Vamos abraçar Janeiro!

2020 aproxima-se e com ele traz o longo mês de janeiro, onde a palavra recomeço é rainha! Aproveita para conhecer alguns simbolismos à volta desta época do ano…

Texto Irene Mónica Leite

Sabias que janeiro deriva do latim Jannarium, e era consagrado a Janus ou Jano, deus romano de duas cabeças, que protegia as entradas e as saídas, e que foi dotado por Saturno com a graça de conhecer, no passado e no presente, tudo o que quisesse?

Refira-se que este deus que presidia ao tempo, à paz e à guerra, era representado por uma cara com duas faces: uma virada para o passado e outra para o futuro, explica o site “calendários.info”.

Não podemos fugir de um simbolismo que perdura até aos dias de hoje! Isto porque por vezes, este rei era representado por uma cabeça com quatro caras – as estações do ano. Era ainda representado com uma chave na mão direita e um bastão na esquerda.
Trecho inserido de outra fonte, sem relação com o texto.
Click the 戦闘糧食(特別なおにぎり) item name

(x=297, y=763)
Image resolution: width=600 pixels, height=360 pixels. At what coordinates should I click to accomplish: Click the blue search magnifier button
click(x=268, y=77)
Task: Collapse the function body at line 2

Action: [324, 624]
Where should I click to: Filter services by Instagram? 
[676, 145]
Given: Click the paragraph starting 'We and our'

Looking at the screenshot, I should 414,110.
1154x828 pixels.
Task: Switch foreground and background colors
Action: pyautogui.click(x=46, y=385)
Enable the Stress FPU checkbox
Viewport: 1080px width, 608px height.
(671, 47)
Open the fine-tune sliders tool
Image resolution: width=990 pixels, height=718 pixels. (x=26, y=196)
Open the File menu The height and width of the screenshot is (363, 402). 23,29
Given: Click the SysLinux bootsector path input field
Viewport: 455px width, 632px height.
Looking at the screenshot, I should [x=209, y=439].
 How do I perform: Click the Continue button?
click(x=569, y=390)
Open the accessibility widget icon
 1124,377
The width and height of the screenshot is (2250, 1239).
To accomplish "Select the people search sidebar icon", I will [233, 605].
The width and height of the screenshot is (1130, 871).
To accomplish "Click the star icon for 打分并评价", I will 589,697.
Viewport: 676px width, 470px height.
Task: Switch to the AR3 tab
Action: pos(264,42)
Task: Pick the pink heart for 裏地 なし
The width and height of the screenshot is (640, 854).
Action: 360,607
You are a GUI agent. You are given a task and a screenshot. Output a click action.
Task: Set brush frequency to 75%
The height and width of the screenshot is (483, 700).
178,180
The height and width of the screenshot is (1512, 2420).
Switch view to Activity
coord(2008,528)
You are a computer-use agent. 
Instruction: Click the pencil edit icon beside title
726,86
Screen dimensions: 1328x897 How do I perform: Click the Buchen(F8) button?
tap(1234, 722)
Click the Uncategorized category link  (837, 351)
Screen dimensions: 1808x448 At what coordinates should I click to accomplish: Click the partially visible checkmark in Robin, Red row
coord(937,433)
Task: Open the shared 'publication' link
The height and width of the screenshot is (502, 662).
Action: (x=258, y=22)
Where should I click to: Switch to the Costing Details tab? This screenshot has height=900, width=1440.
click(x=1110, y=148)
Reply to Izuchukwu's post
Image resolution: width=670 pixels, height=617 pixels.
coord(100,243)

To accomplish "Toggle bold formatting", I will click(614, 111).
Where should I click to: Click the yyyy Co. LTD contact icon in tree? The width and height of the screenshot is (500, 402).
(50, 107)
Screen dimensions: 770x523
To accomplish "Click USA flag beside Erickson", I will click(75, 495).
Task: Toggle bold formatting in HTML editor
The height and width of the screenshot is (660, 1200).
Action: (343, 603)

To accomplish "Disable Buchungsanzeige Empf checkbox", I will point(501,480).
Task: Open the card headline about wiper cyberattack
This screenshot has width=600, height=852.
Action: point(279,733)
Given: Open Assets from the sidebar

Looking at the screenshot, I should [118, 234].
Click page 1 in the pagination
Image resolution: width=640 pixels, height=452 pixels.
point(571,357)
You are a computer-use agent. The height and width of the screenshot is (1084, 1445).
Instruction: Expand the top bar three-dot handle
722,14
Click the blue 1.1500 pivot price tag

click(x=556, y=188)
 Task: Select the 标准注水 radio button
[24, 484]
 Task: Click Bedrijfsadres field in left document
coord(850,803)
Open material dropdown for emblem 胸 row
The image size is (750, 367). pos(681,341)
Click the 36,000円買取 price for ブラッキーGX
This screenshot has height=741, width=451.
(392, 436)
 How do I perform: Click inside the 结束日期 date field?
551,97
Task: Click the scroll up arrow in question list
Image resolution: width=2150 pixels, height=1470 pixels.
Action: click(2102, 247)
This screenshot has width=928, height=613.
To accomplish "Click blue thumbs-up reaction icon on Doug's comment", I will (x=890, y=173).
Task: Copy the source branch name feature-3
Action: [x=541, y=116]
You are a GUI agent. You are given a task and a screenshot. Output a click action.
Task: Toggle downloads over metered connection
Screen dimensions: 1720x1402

Quando havia guerra, abriam-se as portas dum templo edificado em sua honra, em Roma, e só se fechavam quando os soldados regressavam. Este mantinha-se sempre fechado em tempo de paz.

Como a porta é o princípio da casa, Jano era venerado como o deus de tudo o que se inicia: da primeira hora do dia, do primeiro dia do mês, do primeiro mês do ano, etc.

Era em honra desta divindade que os romanos costumavam visitar-se no primeiro dia do ano e trocarem presentes.

Há outro facto muito curioso: é que antes o ano começava em março!

No primeiro calendário romano, atribuído a Rómulo, fundador de Roma, o ano tinha apenas 304 dias, divididos por 10 meses. Começava em Martius (Março) e acabava em Decembris (Dezembro).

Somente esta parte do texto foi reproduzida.